ВЫБРАННЫЙ ФРАГМЕНТ:
Нет в Ленинграде и такого милиционера, который бы не знал это кафе. С ним боролись. Выносили столики. Но стояли его посетители стоически. Радикальным способом у властей ничего не получалось. А может, получалось? Где-то и как-то все же перерождался «Сайгон». Богему разбавляли воры. Попахивало притоном. Фарцой. Липли шлюхи, что мухи на столики…
Стойло «Сайгон», но все оставались в нем. Невзирая ни на что. Все, однажды к нему пришедшие. Потому что он был ленинградской Ротондой. Или хотел ею быть.
Злачное место. Проклятая тема. И все же что-то в нем есть. Завсегдатаи бывают в нем по 5–6 раз на дню. Тут одновременно поселились и нечистая сила, и Господь Бог. «Джентльмены из Подмосковья» (потому что «Сайгон» под рестораном «Москва») – так называлась первая статья в официальной прессе.

ЗАДАНИЯ:
A - Отредактируйте фрагмент о «Сайгоне»: перепишите его от «Злачное место. Проклятая» до «в официальной прессе.» включительно, заменив «Проклятая тема» на «Вечная тема».
B - Согласно фрагменту о «Сайгоне», как называлась первая статья о нем в официальной прессе?
C - Напишите продолжение фрагмента о кафе «Сайгон» начиная с места, где он заканчивается.

СОДЕРЖИМОЕ НАБОРА ДАННЫХ:
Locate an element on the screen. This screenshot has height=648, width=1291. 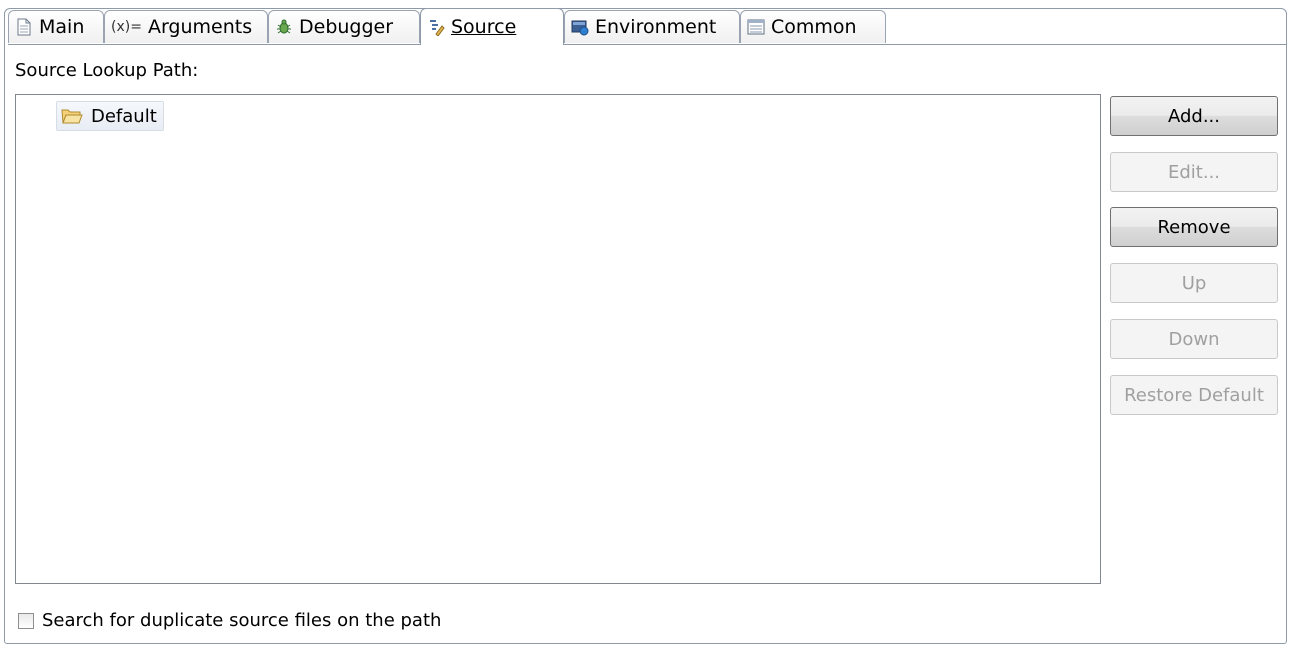
tab-debugger-label: Debugger is located at coordinates (346, 27).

ОТВЕТЫ:
A -
Злачное место. Вечная тема. И все же что-то в нем есть. Завсегдатаи бывают в нем по 5–6 раз на дню. Тут одновременно поселились и нечистая сила, и Господь Бог. «Джентльмены из Подмосковья» (потому что «Сайгон» под рестораном «Москва») – так называлась первая статья в официальной прессе.

B - «Джентльмены из Подмосковья».

C -
Нет Малой Садовой. Остатки ее влились в «Сайгон». Битый-перебитый, но еще живой.
Инстинкт выживания духа вопреки всему. Вопреки перерыву посреди дня. Вопреки убранным столикам. Вопреки построенным вокруг кафе. Вопреки клеветонам, облавам… И все же травился он тем, что с ним не связано. Что-то происходило. Неуловимый дух тления витал над ним. Но тянуло туда по-прежнему.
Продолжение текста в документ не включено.